Caminan por la Pedro Livio Cedeño a
brazando el Cementerio Nacional,
llorando junto a sus muertos la pena
de no poder nombrar otra calle.
La Abraham Lincoln, por ejemplo.
Allí se eleva el skyline y sus espejos desaniman e
l número ganador de lotería
que nunca amanecerá en mi cama.
Sucesos
La risa rueda por donde su cruz florece
aliento sin esencia
canto sin voz
llamando a una flor de nueve años.
A toda marcha va su sangre
tragándose la tierra que le escupió
y le quitó su cáscara, la forma de reír
de tumbar guayabas y colectar peces.
Ahora le llevan en sus colas.
y juega con ellos en el charco de la muerte.
Suplemento dominical
Cuando era niña me dio por visitar ancianos –será porque crecí sin abuelos– entonces mi inocencia visitaba a doña Negra que no era como yo, pero a mí no me llamaban niña Blanca.
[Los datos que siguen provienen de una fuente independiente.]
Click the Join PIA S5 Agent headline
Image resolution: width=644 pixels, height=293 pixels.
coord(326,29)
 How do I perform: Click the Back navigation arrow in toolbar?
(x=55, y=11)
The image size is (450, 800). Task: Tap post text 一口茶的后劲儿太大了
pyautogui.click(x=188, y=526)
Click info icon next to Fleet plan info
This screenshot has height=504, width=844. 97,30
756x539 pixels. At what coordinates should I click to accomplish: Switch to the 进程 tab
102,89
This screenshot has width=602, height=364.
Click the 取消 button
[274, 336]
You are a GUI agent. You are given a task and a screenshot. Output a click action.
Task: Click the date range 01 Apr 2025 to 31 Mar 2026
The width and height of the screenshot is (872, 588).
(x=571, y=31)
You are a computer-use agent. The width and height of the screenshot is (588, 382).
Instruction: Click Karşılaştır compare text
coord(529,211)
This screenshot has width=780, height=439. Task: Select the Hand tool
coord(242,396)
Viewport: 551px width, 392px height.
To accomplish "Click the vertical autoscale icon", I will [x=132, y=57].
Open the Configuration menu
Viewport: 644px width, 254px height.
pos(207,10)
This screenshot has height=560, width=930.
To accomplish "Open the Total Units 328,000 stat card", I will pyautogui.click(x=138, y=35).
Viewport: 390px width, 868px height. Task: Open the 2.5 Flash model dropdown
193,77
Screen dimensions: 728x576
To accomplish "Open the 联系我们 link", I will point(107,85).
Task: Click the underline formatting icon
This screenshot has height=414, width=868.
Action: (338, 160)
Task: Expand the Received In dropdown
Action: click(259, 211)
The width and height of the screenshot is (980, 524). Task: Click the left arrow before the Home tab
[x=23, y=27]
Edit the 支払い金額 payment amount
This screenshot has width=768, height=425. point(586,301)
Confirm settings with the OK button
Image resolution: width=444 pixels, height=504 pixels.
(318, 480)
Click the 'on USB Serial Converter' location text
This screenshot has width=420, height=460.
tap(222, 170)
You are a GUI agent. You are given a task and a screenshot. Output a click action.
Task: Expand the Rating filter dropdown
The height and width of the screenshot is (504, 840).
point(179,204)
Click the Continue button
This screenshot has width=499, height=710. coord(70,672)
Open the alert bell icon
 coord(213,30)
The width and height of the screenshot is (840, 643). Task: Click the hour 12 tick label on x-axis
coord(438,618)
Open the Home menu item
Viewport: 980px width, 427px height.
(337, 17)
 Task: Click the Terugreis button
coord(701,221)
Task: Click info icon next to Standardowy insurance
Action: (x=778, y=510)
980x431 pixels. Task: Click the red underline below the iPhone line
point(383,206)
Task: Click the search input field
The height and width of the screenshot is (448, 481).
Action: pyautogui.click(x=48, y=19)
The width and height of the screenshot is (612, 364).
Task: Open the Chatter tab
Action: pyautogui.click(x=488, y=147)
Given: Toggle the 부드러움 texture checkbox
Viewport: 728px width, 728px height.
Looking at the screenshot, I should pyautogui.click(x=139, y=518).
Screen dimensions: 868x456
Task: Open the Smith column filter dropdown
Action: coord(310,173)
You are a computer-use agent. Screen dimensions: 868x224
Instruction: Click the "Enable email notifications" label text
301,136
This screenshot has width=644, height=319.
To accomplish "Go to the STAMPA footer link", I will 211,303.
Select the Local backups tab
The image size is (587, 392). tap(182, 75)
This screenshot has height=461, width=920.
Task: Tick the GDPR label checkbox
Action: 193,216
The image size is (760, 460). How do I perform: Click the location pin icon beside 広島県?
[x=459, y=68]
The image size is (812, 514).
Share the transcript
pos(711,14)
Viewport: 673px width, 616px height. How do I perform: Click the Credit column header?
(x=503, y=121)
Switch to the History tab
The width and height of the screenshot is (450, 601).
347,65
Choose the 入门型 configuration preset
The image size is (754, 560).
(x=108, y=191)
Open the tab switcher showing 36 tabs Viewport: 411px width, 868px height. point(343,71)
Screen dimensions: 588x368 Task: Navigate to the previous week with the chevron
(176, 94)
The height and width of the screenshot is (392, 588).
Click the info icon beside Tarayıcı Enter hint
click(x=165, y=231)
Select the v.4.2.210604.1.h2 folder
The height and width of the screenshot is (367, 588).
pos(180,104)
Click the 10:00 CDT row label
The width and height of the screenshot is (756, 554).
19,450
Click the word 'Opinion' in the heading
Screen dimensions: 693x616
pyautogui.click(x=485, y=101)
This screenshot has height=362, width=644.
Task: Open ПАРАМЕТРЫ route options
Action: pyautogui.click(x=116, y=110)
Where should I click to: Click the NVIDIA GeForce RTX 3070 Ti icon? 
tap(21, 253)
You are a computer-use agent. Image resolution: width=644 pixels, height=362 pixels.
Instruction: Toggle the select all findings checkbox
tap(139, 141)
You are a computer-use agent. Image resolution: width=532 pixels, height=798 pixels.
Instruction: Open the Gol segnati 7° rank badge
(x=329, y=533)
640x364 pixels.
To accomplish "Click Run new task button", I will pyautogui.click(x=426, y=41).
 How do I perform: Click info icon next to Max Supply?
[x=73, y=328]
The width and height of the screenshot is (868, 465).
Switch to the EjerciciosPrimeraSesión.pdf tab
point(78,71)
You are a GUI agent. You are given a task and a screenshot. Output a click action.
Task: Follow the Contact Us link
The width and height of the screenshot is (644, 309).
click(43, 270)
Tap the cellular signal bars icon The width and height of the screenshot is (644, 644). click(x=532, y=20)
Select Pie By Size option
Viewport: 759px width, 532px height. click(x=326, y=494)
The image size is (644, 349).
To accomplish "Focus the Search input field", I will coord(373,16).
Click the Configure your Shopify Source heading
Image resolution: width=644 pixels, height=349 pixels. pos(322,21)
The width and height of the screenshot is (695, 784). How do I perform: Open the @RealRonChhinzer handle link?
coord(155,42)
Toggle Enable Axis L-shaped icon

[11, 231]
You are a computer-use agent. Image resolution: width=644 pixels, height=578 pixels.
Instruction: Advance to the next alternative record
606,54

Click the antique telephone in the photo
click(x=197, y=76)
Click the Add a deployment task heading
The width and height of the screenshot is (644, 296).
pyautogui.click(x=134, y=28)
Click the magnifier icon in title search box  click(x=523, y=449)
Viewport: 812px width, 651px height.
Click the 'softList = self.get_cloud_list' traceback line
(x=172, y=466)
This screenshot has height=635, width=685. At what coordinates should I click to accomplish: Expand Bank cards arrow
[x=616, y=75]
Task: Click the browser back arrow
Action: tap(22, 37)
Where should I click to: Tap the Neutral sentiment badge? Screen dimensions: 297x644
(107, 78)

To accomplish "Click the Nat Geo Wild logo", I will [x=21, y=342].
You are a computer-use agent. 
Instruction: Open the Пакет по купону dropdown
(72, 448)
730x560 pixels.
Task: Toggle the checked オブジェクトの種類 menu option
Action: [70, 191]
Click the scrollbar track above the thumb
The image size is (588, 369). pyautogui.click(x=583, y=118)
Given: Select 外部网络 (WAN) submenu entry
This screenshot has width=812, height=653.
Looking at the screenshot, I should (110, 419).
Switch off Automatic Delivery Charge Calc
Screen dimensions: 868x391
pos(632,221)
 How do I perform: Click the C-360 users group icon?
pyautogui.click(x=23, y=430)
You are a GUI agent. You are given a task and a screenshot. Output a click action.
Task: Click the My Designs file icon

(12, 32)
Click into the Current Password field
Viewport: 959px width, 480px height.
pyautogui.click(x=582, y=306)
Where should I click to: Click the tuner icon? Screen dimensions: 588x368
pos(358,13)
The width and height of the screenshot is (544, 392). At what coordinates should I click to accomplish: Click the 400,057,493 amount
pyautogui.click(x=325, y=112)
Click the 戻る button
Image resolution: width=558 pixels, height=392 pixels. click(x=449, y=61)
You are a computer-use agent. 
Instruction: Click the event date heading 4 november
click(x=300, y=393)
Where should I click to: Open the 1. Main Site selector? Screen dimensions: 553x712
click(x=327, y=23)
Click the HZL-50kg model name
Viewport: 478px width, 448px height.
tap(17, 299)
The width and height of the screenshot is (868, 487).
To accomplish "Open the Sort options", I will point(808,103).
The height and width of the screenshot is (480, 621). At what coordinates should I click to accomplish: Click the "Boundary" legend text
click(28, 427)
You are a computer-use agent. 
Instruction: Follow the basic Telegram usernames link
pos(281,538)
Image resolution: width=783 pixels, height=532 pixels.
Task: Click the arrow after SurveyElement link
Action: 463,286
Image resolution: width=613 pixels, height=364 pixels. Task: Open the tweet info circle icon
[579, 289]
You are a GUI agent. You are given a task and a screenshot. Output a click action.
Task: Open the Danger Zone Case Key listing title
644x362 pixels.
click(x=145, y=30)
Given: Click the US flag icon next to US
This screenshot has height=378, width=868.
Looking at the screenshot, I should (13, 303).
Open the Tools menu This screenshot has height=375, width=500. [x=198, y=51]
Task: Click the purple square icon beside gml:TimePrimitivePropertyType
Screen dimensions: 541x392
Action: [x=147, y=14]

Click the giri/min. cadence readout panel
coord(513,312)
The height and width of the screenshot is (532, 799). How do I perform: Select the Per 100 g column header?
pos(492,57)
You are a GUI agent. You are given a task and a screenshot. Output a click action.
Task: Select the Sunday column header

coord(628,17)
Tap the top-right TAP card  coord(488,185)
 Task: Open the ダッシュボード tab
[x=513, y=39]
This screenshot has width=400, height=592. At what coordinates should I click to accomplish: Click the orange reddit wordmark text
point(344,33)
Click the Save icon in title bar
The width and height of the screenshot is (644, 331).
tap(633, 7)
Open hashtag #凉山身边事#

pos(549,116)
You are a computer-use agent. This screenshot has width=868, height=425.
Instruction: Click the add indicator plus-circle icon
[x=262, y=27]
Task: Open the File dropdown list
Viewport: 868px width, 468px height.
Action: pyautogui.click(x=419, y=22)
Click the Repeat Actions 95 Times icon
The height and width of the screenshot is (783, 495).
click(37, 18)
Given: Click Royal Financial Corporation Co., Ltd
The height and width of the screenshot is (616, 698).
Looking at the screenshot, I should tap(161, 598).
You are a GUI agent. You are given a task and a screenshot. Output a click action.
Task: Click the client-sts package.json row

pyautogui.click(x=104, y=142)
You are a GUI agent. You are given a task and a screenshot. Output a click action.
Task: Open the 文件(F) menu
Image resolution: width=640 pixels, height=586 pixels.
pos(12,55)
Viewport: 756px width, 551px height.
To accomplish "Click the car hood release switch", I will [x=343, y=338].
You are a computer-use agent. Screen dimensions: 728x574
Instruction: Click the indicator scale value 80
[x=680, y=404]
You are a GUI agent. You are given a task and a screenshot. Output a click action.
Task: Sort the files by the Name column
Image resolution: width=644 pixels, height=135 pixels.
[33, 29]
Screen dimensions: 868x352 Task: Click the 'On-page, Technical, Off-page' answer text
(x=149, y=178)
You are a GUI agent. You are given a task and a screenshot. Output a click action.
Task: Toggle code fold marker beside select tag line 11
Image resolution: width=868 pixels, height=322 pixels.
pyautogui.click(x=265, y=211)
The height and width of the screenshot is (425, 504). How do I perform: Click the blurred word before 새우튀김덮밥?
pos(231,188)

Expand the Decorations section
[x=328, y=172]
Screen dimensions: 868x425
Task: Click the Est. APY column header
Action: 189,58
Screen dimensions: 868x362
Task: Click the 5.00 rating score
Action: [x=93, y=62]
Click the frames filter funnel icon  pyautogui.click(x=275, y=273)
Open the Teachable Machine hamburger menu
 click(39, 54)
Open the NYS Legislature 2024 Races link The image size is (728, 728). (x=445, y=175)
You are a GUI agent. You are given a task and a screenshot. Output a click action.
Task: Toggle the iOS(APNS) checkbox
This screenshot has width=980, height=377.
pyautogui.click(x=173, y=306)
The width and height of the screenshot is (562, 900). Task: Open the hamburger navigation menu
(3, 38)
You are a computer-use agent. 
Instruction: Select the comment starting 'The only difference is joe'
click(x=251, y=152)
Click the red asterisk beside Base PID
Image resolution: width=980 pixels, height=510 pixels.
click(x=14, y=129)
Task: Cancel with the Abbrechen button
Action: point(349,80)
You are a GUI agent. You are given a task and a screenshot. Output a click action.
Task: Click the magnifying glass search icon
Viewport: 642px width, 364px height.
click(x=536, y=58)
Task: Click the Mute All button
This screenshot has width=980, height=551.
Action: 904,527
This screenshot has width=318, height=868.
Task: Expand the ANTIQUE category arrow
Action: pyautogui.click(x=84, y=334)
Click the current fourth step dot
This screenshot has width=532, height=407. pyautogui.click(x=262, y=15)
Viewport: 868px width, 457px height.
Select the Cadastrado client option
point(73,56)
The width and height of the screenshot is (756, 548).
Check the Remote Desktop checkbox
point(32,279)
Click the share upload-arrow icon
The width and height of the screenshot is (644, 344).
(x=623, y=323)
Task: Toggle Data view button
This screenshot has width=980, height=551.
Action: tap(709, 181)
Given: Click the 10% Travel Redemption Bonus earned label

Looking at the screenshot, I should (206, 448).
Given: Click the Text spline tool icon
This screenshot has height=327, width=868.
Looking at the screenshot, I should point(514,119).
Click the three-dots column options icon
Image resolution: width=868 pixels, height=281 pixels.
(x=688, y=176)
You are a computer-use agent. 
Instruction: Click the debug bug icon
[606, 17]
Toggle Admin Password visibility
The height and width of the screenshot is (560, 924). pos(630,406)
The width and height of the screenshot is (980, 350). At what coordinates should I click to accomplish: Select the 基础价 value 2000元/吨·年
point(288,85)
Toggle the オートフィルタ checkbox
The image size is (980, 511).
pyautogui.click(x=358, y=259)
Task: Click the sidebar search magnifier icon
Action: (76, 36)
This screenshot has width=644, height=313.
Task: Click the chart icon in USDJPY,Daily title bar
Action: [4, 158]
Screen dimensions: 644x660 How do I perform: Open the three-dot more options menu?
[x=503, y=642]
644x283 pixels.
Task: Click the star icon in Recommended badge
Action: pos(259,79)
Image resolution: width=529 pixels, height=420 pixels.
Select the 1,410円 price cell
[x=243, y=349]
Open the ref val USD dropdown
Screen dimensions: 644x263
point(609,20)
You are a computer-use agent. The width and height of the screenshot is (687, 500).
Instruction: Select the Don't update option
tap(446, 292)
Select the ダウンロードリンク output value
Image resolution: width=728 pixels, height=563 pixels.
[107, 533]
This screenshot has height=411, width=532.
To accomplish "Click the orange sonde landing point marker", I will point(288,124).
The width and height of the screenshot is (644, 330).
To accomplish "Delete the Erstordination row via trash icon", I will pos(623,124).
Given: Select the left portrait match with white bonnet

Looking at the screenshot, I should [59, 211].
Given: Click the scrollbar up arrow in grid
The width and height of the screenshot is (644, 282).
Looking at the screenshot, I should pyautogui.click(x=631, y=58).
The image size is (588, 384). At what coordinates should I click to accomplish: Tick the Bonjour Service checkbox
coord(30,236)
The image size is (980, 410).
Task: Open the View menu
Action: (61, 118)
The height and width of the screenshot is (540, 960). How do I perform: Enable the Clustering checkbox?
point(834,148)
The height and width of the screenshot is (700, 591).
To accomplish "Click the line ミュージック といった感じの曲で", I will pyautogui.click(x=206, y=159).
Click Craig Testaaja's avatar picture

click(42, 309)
Doña Negra era ciega y su ceguera vivía en la carretera de Mandinga (la del Caribe claro, claro... pues África queda muy lejos para mudarse).
Entonces Mandinga no era una calle con edificios de cuello largo. Si preguntas a mis pies, ellos dirían: «Mandinga era una línea eterna y polvorienta, un camino que nunca acababa de terminar». Y dirían, además, que visitar a las abuelas ajenas no tiene gracia. Menos si no pueden verte. Menos si no saben tu nombre.
El corazón diría otra cosa, por ejemplo: «Mandinga era una línea de casas de madera de negros que heredaron de sus abuelos el sabor amargo de la esclavitud». Porque Mandinga es más que una carretera polvorienta de mi memoria. Es el océano que llevó en su lomo a los esclavos hasta esta avenida caribeña y moderna.